Muscles are organized into three basic types:
Striated: Skeletal muscle facilitates movement by applying forces to bones and joints through its contraction. They are generally under voluntary control. Muscles have an origin; a thick portion of the muscle between the insertion and origin is called the muscle belly or gaster and a tendon.
Cardiac: Cardiac muscle is an involuntary striated muscle found exclusively in the heart. Cardiac muscle has unique properties; it stimulates its own contraction without the required electrical impulse from the central nervous system via special pacemaker cells in the sinoatrial node.
Smooth: Smooth muscle is an involuntary non-striated muscle found in the walls of hollow organs such as the bladder, and in blood vessels. Smooth muscle can be directly stimulated by the CNS or can react to hormones secreted locally, such as vasodilators and vasoconstrictors.
Skeletal muscle fiber
Anatomy: Skeletal Muscle Fibers are made up of many myofibrils surrounded by sarcoplasmic reticulum. The sarcolemma is on the outside of the muscle fiber and contains many nuclei.
Sarcomere: The dark striations of skeletal muscle are made up of a lattice of thick and thin filaments, which are formed into a functional unit of contraction known as the sarcomere. Sarcomeres are the basic unit of muscle, made up of actin and myosin.
Sliding filament model: Sliding filament model: after the signal to contract comes from the central nervous system, an action potential spreads over the muscle fiber.
Physiology of contraction
Excitation-Contraction coupling: Excitation-Contraction coupling is the process by which an action potential causes calcium (Ca2+) release and cross bridge cycling. An incoming action potential, transmitted through the neuromuscular junction, causes the depolarization of the skeletal muscle cell.
Length-Tension Relationship: The amount of tension (force of contraction) a skeletal muscle creates is dependent, in part, on the length of the muscle itself.
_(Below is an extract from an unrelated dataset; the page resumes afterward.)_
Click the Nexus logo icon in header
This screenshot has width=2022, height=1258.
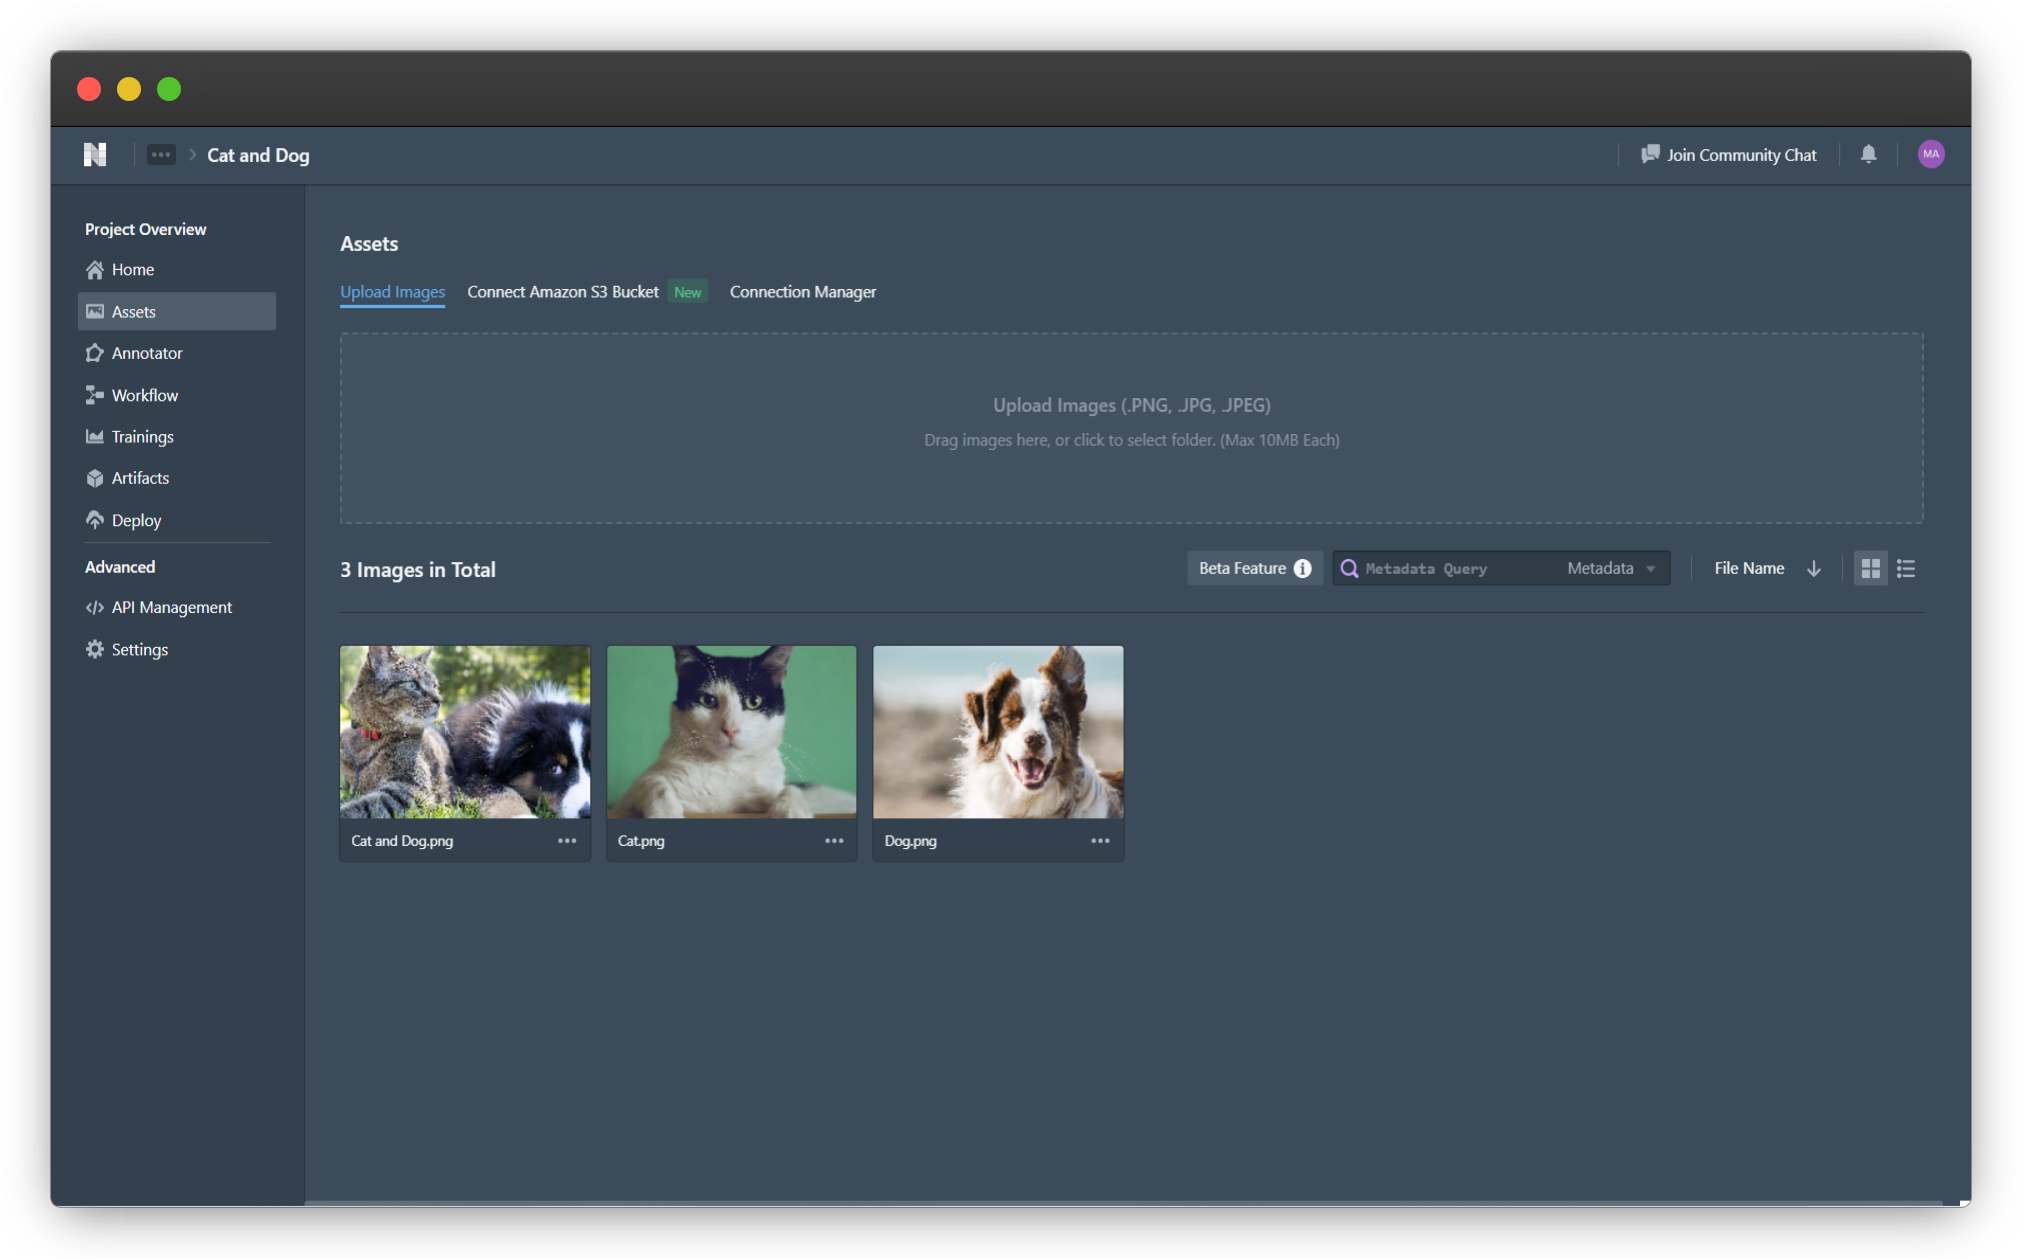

The optimal length for a muscle is when the maximum number of myosin cross bridges make contact with thin filaments.
Breakdown of ATP: when a muscle is stimulated to contract, the initial ATP (stored as phosphocreatine) is the initial energy source, lasting seconds.
Anaerobic Glycolysis: when the phosphocreatine source is depleted, muscle converts glucose into pyruvic acid and ATP.
Aerobic Glycolysis: if sufficient oxygen is available muscle tissue will convert glucose into CO2, H2O and ATP to use as energy.
Lipolysis: during long periods of exercise, muscle can use the byproducts of fat breakdown, which are free fatty acids (FFA). FFA are converted into ATP.
Types of Skeletal Muscle Fibers: There are 3 main types of skeletal muscle: (A) Slow Oxidative Fibers, (B) Fast Oxidative-Glycolytic Fibers and (C) Fast Glycolytic Fibers. Most skeletal muscles are a mixture of all 3 types.
Control of muscles
Neuromuscular junction: Motor neurons axons connect with muscle fibers via a neuromuscular junction. The axon ends at the neuromuscular junction and is separated from the muscle fiber itself by a synaptic cleft. Neutortansmitters such as acetylcholine, cross the synaptic cleft and transmit the chemically converted electrical impulse to the muscle causing it to contract.
Voluntary muscles: broadly only skeletal muscles are under voluntary control. Meaning we can contract the muscles at will.
Involuntary muscles: Involuntary muscles are rhythmic, automatically controlled muscles. The muscles of breathing are under both voluntary and involuntary control. Cardiac (heart) muscle is under involuntary control. The pacemaker cells in the sinoatrial node set the rate and the autonomic nervous system can modulate that rate. Smooth muscles in the walls of organs and blood vessels are primarily under involuntary control.